Data shown START

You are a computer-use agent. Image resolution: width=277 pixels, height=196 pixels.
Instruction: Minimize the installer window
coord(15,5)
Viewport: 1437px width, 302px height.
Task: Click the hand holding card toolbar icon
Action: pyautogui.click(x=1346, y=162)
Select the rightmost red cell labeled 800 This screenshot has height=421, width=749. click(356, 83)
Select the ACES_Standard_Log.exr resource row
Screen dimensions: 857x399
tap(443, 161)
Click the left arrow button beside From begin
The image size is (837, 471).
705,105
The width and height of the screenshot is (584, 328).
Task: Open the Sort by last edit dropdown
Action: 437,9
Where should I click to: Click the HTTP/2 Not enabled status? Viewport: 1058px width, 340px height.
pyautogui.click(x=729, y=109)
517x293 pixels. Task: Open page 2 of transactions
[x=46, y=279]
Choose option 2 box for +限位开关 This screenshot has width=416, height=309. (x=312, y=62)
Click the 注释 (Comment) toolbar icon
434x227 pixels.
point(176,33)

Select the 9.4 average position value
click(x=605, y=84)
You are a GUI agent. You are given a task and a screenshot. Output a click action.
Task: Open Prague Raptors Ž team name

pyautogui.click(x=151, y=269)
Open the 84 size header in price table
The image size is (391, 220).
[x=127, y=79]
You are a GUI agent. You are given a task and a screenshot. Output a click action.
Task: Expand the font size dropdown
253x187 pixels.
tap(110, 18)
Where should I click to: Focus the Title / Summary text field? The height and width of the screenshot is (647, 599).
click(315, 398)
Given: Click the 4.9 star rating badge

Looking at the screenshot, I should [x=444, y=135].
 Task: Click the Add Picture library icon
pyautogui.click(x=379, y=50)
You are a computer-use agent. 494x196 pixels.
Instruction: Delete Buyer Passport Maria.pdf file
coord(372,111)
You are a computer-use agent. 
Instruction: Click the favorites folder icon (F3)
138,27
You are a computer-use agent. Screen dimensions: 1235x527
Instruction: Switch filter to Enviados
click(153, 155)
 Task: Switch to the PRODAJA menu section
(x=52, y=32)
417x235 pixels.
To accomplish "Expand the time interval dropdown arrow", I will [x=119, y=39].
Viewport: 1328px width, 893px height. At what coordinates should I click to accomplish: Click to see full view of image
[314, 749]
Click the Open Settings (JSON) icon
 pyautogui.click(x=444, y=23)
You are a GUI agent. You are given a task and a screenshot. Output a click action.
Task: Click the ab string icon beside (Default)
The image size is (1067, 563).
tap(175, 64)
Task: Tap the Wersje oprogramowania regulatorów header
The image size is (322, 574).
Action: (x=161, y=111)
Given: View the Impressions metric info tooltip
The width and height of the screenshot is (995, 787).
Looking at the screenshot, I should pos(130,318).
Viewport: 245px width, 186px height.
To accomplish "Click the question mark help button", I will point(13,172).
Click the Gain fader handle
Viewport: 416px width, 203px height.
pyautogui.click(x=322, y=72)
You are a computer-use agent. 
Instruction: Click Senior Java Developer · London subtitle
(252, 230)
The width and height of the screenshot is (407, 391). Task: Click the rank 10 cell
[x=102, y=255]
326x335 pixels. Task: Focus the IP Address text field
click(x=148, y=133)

Data shown END

Task description:
Return the material exactly as it was provided.

Task answer:
You are a computer-use agent. Image resolution: width=277 pixels, height=196 pixels.
Instruction: Minimize the installer window
coord(15,5)
Viewport: 1437px width, 302px height.
Task: Click the hand holding card toolbar icon
Action: pyautogui.click(x=1346, y=162)
Select the rightmost red cell labeled 800 This screenshot has height=421, width=749. click(356, 83)
Select the ACES_Standard_Log.exr resource row
Screen dimensions: 857x399
tap(443, 161)
Click the left arrow button beside From begin
The image size is (837, 471).
705,105
The width and height of the screenshot is (584, 328).
Task: Open the Sort by last edit dropdown
Action: 437,9
Where should I click to: Click the HTTP/2 Not enabled status? Viewport: 1058px width, 340px height.
pyautogui.click(x=729, y=109)
517x293 pixels. Task: Open page 2 of transactions
[x=46, y=279]
Choose option 2 box for +限位开关 This screenshot has width=416, height=309. (x=312, y=62)
Click the 注释 (Comment) toolbar icon
434x227 pixels.
point(176,33)

Select the 9.4 average position value
click(x=605, y=84)
You are a GUI agent. You are given a task and a screenshot. Output a click action.
Task: Open Prague Raptors Ž team name

pyautogui.click(x=151, y=269)
Open the 84 size header in price table
The image size is (391, 220).
[x=127, y=79]
You are a GUI agent. You are given a task and a screenshot. Output a click action.
Task: Expand the font size dropdown
253x187 pixels.
tap(110, 18)
Where should I click to: Focus the Title / Summary text field? The height and width of the screenshot is (647, 599).
click(315, 398)
Given: Click the 4.9 star rating badge

Looking at the screenshot, I should [x=444, y=135].
 Task: Click the Add Picture library icon
pyautogui.click(x=379, y=50)
You are a computer-use agent. 494x196 pixels.
Instruction: Delete Buyer Passport Maria.pdf file
coord(372,111)
You are a computer-use agent. 
Instruction: Click the favorites folder icon (F3)
138,27
You are a computer-use agent. Screen dimensions: 1235x527
Instruction: Switch filter to Enviados
click(153, 155)
 Task: Switch to the PRODAJA menu section
(x=52, y=32)
417x235 pixels.
To accomplish "Expand the time interval dropdown arrow", I will [x=119, y=39].
Viewport: 1328px width, 893px height. At what coordinates should I click to accomplish: Click to see full view of image
[314, 749]
Click the Open Settings (JSON) icon
 pyautogui.click(x=444, y=23)
You are a GUI agent. You are given a task and a screenshot. Output a click action.
Task: Click the ab string icon beside (Default)
The image size is (1067, 563).
tap(175, 64)
Task: Tap the Wersje oprogramowania regulatorów header
The image size is (322, 574).
Action: (x=161, y=111)
Given: View the Impressions metric info tooltip
The width and height of the screenshot is (995, 787).
Looking at the screenshot, I should pos(130,318).
Viewport: 245px width, 186px height.
To accomplish "Click the question mark help button", I will point(13,172).
Click the Gain fader handle
Viewport: 416px width, 203px height.
pyautogui.click(x=322, y=72)
You are a computer-use agent. 
Instruction: Click Senior Java Developer · London subtitle
(252, 230)
The width and height of the screenshot is (407, 391). Task: Click the rank 10 cell
[x=102, y=255]
326x335 pixels. Task: Focus the IP Address text field
click(x=148, y=133)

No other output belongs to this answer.